■ Exercise goal: Each entry must appear in the answer exactly as given.

|---|

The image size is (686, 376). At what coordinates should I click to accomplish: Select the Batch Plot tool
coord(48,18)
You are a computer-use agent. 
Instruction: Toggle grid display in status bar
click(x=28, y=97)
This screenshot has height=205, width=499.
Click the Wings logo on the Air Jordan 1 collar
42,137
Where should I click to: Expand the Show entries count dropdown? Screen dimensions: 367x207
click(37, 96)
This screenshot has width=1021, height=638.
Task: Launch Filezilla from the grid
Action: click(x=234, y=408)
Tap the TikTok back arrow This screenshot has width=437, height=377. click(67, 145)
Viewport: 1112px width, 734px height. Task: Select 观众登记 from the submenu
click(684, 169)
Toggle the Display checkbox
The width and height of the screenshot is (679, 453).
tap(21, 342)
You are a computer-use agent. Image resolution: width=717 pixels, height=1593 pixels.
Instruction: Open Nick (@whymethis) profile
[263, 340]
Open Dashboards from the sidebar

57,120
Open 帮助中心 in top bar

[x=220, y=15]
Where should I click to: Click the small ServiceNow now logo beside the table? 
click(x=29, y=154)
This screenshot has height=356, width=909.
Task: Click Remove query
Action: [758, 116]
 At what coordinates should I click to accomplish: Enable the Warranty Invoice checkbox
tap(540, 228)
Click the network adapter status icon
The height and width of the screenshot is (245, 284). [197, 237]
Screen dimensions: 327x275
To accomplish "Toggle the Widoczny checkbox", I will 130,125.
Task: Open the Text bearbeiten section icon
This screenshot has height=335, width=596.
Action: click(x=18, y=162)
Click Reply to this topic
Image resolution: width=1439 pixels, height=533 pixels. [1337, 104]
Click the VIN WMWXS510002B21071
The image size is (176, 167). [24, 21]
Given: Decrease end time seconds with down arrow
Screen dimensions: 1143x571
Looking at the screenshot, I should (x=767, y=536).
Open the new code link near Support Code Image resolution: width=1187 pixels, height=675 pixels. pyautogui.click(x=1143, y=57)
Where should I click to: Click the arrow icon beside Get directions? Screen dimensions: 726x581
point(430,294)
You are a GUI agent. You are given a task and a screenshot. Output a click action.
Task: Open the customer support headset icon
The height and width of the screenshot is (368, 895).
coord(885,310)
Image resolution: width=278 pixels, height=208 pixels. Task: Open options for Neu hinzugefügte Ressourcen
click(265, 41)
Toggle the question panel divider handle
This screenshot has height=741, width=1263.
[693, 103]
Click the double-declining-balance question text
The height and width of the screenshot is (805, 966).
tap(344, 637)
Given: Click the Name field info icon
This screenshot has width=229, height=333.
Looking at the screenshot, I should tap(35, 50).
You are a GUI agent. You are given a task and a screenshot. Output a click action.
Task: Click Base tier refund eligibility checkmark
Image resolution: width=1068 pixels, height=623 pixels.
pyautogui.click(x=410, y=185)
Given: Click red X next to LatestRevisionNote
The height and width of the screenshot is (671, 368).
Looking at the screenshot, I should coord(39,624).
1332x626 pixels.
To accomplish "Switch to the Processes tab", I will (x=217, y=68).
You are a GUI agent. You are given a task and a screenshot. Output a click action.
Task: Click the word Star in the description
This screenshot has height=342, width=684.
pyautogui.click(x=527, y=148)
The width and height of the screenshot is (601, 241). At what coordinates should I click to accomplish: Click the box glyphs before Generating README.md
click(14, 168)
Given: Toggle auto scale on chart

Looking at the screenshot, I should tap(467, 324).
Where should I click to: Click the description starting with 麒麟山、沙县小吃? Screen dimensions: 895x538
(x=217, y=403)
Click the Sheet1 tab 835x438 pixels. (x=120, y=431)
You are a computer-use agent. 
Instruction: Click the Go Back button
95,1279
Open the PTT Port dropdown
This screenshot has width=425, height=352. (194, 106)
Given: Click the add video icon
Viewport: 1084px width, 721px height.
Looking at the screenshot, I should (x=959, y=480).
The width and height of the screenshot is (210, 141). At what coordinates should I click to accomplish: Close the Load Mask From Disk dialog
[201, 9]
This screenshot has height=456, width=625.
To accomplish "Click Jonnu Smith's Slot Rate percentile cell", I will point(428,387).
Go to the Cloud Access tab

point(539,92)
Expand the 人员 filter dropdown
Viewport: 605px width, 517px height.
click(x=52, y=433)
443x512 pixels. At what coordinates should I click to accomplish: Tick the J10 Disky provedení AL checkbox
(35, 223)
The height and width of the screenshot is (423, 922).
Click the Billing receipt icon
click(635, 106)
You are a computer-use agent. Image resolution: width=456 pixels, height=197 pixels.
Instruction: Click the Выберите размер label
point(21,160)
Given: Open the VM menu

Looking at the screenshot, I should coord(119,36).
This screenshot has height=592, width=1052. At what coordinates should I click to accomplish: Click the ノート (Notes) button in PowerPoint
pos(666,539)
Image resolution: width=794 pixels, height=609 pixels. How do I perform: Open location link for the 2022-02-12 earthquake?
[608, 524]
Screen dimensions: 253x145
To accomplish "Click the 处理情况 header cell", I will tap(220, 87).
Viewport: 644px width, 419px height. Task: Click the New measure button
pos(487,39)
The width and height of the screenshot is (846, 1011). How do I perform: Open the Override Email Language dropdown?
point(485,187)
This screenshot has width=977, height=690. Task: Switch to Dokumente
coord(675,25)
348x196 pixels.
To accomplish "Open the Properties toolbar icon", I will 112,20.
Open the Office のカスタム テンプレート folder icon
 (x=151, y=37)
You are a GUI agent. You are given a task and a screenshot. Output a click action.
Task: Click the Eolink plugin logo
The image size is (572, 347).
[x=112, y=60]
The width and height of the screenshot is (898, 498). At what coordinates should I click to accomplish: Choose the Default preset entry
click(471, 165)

|---|

■ Expected answer:
The image size is (686, 376). At what coordinates should I click to accomplish: Select the Batch Plot tool
coord(48,18)
You are a computer-use agent. 
Instruction: Toggle grid display in status bar
click(x=28, y=97)
This screenshot has height=205, width=499.
Click the Wings logo on the Air Jordan 1 collar
42,137
Where should I click to: Expand the Show entries count dropdown? Screen dimensions: 367x207
click(37, 96)
This screenshot has width=1021, height=638.
Task: Launch Filezilla from the grid
Action: click(x=234, y=408)
Tap the TikTok back arrow This screenshot has width=437, height=377. click(67, 145)
Viewport: 1112px width, 734px height. Task: Select 观众登记 from the submenu
click(684, 169)
Toggle the Display checkbox
The width and height of the screenshot is (679, 453).
tap(21, 342)
You are a computer-use agent. Image resolution: width=717 pixels, height=1593 pixels.
Instruction: Open Nick (@whymethis) profile
[263, 340]
Open Dashboards from the sidebar

57,120
Open 帮助中心 in top bar

[x=220, y=15]
Where should I click to: Click the small ServiceNow now logo beside the table? 
click(x=29, y=154)
This screenshot has height=356, width=909.
Task: Click Remove query
Action: [758, 116]
 At what coordinates should I click to accomplish: Enable the Warranty Invoice checkbox
tap(540, 228)
Click the network adapter status icon
The height and width of the screenshot is (245, 284). [197, 237]
Screen dimensions: 327x275
To accomplish "Toggle the Widoczny checkbox", I will 130,125.
Task: Open the Text bearbeiten section icon
This screenshot has height=335, width=596.
Action: click(x=18, y=162)
Click Reply to this topic
Image resolution: width=1439 pixels, height=533 pixels. [1337, 104]
Click the VIN WMWXS510002B21071
The image size is (176, 167). [24, 21]
Given: Decrease end time seconds with down arrow
Screen dimensions: 1143x571
Looking at the screenshot, I should (x=767, y=536).
Open the new code link near Support Code Image resolution: width=1187 pixels, height=675 pixels. pyautogui.click(x=1143, y=57)
Where should I click to: Click the arrow icon beside Get directions? Screen dimensions: 726x581
point(430,294)
You are a GUI agent. You are given a task and a screenshot. Output a click action.
Task: Open the customer support headset icon
The height and width of the screenshot is (368, 895).
coord(885,310)
Image resolution: width=278 pixels, height=208 pixels. Task: Open options for Neu hinzugefügte Ressourcen
click(265, 41)
Toggle the question panel divider handle
This screenshot has height=741, width=1263.
[693, 103]
Click the double-declining-balance question text
The height and width of the screenshot is (805, 966).
tap(344, 637)
Given: Click the Name field info icon
This screenshot has width=229, height=333.
Looking at the screenshot, I should tap(35, 50).
You are a GUI agent. You are given a task and a screenshot. Output a click action.
Task: Click Base tier refund eligibility checkmark
Image resolution: width=1068 pixels, height=623 pixels.
pyautogui.click(x=410, y=185)
Given: Click red X next to LatestRevisionNote
The height and width of the screenshot is (671, 368).
Looking at the screenshot, I should coord(39,624).
1332x626 pixels.
To accomplish "Switch to the Processes tab", I will (x=217, y=68).
You are a GUI agent. You are given a task and a screenshot. Output a click action.
Task: Click the word Star in the description
This screenshot has height=342, width=684.
pyautogui.click(x=527, y=148)
The width and height of the screenshot is (601, 241). At what coordinates should I click to accomplish: Click the box glyphs before Generating README.md
click(14, 168)
Given: Toggle auto scale on chart

Looking at the screenshot, I should tap(467, 324).
Where should I click to: Click the description starting with 麒麟山、沙县小吃? Screen dimensions: 895x538
(x=217, y=403)
Click the Sheet1 tab 835x438 pixels. (x=120, y=431)
You are a computer-use agent. 
Instruction: Click the Go Back button
95,1279
Open the PTT Port dropdown
This screenshot has width=425, height=352. (194, 106)
Given: Click the add video icon
Viewport: 1084px width, 721px height.
Looking at the screenshot, I should (x=959, y=480).
The width and height of the screenshot is (210, 141). At what coordinates should I click to accomplish: Close the Load Mask From Disk dialog
[201, 9]
This screenshot has height=456, width=625.
To accomplish "Click Jonnu Smith's Slot Rate percentile cell", I will point(428,387).
Go to the Cloud Access tab

point(539,92)
Expand the 人员 filter dropdown
Viewport: 605px width, 517px height.
click(x=52, y=433)
443x512 pixels. At what coordinates should I click to accomplish: Tick the J10 Disky provedení AL checkbox
(35, 223)
The height and width of the screenshot is (423, 922).
Click the Billing receipt icon
click(635, 106)
You are a computer-use agent. Image resolution: width=456 pixels, height=197 pixels.
Instruction: Click the Выберите размер label
point(21,160)
Given: Open the VM menu

Looking at the screenshot, I should coord(119,36).
This screenshot has height=592, width=1052. At what coordinates should I click to accomplish: Click the ノート (Notes) button in PowerPoint
pos(666,539)
Image resolution: width=794 pixels, height=609 pixels. How do I perform: Open location link for the 2022-02-12 earthquake?
[608, 524]
Screen dimensions: 253x145
To accomplish "Click the 处理情况 header cell", I will tap(220, 87).
Viewport: 644px width, 419px height. Task: Click the New measure button
pos(487,39)
The width and height of the screenshot is (846, 1011). How do I perform: Open the Override Email Language dropdown?
point(485,187)
This screenshot has width=977, height=690. Task: Switch to Dokumente
coord(675,25)
348x196 pixels.
To accomplish "Open the Properties toolbar icon", I will 112,20.
Open the Office のカスタム テンプレート folder icon
 (x=151, y=37)
You are a GUI agent. You are given a task and a screenshot. Output a click action.
Task: Click the Eolink plugin logo
The image size is (572, 347).
[x=112, y=60]
The width and height of the screenshot is (898, 498). At what coordinates should I click to accomplish: Choose the Default preset entry
click(471, 165)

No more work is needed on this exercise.